* [Records to use]
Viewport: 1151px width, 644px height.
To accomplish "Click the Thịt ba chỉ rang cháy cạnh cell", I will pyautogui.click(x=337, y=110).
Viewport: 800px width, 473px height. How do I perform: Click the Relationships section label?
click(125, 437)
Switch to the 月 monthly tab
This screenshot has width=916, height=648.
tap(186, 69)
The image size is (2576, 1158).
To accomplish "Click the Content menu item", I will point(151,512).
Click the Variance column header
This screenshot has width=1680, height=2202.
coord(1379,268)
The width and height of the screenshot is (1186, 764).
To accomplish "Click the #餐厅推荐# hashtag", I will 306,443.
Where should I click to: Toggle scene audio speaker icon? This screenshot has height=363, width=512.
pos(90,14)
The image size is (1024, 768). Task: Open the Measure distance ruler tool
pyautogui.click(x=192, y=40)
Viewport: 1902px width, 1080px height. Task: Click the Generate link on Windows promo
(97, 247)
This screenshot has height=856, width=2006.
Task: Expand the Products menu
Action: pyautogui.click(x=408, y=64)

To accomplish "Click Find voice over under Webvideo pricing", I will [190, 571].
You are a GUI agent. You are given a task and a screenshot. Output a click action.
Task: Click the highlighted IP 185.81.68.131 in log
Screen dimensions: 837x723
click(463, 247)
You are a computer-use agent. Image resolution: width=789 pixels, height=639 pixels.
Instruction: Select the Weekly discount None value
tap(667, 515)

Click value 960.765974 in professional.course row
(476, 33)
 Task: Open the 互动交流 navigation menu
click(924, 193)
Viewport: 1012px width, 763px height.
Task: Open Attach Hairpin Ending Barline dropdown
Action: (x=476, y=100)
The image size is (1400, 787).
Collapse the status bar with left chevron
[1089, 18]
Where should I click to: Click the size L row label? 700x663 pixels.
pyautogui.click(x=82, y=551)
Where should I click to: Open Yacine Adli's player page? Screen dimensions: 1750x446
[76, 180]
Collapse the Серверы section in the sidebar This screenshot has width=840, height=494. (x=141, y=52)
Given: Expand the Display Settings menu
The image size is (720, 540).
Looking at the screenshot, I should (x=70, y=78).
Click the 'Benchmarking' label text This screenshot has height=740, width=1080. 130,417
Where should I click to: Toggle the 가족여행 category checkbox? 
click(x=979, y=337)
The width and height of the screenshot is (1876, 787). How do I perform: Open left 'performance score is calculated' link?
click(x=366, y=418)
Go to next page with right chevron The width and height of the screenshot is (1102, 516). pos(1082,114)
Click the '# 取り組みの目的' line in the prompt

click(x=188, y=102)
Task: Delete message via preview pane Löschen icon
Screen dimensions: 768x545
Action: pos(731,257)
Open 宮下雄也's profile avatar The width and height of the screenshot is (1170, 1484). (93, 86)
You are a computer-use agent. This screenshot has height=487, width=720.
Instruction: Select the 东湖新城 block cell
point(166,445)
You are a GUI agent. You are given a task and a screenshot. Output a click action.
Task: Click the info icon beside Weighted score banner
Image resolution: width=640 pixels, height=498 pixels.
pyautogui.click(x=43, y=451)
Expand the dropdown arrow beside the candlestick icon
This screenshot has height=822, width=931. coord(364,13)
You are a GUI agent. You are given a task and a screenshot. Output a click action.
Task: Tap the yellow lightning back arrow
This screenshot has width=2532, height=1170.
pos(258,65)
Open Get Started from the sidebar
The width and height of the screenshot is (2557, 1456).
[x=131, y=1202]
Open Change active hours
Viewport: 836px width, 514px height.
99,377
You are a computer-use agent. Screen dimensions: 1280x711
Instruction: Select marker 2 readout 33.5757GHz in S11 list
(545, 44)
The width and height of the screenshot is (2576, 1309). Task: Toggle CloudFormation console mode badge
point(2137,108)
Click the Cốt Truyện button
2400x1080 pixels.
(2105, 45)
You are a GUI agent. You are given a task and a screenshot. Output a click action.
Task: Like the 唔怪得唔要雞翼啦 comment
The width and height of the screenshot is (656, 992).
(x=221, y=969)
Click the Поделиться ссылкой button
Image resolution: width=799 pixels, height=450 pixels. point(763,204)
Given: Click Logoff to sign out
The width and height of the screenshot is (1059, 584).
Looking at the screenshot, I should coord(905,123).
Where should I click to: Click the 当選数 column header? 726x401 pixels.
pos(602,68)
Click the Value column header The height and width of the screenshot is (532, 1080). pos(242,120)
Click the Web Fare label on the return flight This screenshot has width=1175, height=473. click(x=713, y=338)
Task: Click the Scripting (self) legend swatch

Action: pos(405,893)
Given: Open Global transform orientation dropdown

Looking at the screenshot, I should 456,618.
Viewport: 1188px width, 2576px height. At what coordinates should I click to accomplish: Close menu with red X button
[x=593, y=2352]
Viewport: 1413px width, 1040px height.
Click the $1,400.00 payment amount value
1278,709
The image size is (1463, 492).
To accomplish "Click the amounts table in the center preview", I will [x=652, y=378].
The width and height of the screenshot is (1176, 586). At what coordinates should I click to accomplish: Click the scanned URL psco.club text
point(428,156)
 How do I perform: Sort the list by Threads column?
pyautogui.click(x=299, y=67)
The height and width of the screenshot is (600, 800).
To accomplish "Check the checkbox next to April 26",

* [What the task requires] Edit the stretch from the line containing "Where should I click to: Toggle scene" through the line containing "will [190, 571]." by replacing "Measure distance" with "Measure area", and write out those lines again with nothing else changed.

* [Answer in full]
Where should I click to: Toggle scene audio speaker icon? This screenshot has height=363, width=512.
pos(90,14)
The image size is (1024, 768). Task: Open the Measure area ruler tool
pyautogui.click(x=192, y=40)
Viewport: 1902px width, 1080px height. Task: Click the Generate link on Windows promo
(97, 247)
This screenshot has height=856, width=2006.
Task: Expand the Products menu
Action: pyautogui.click(x=408, y=64)

To accomplish "Click Find voice over under Webvideo pricing", I will [190, 571].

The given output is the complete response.